WORK REQUIRED: In the listing that follows, locate the line containing "You are a computer-use" and the line containing "Instruction: Click Save and Exit button". Retype exactly those two lines and every line between them, and nothing more.

DATA RECORDS:
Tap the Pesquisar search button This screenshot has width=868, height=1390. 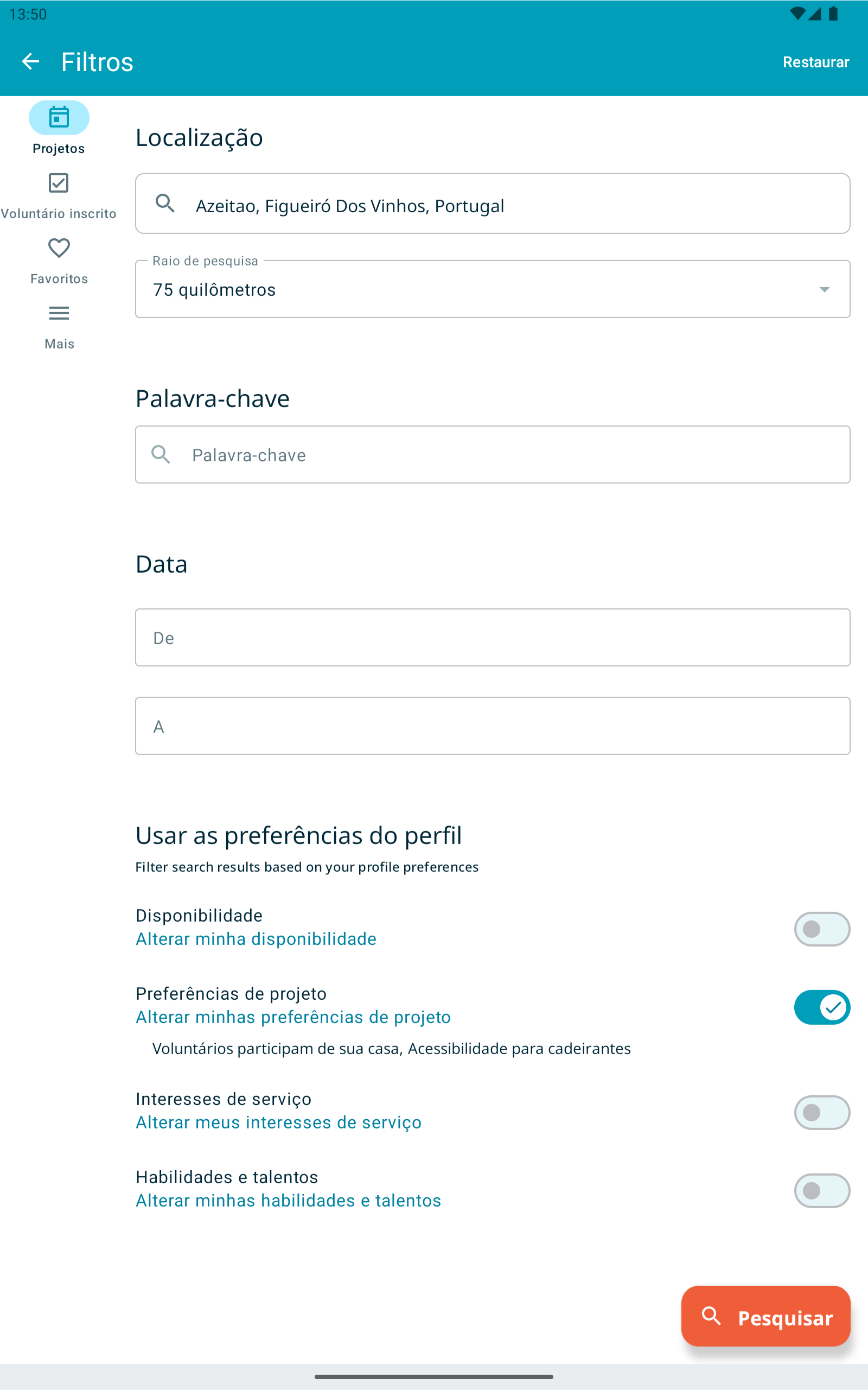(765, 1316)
--
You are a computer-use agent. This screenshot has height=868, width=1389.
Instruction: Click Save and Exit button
* * *
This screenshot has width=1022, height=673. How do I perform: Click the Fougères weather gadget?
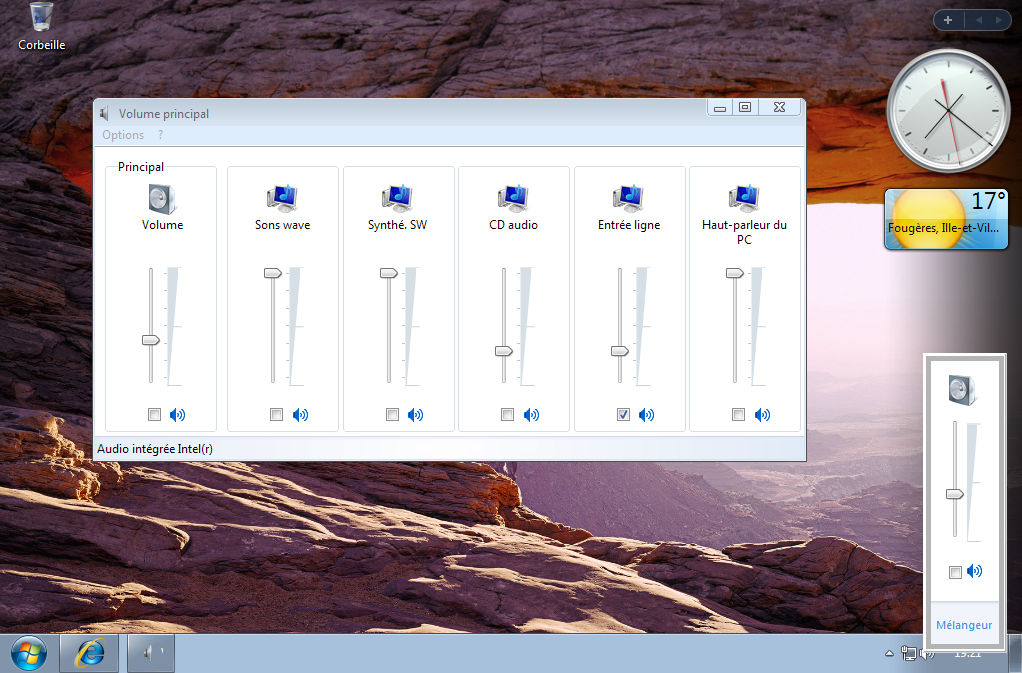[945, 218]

ANSWER FOR THE TASK:
You are a computer-use agent. This screenshot has height=868, width=1389.
Instruction: Click Save and Exit button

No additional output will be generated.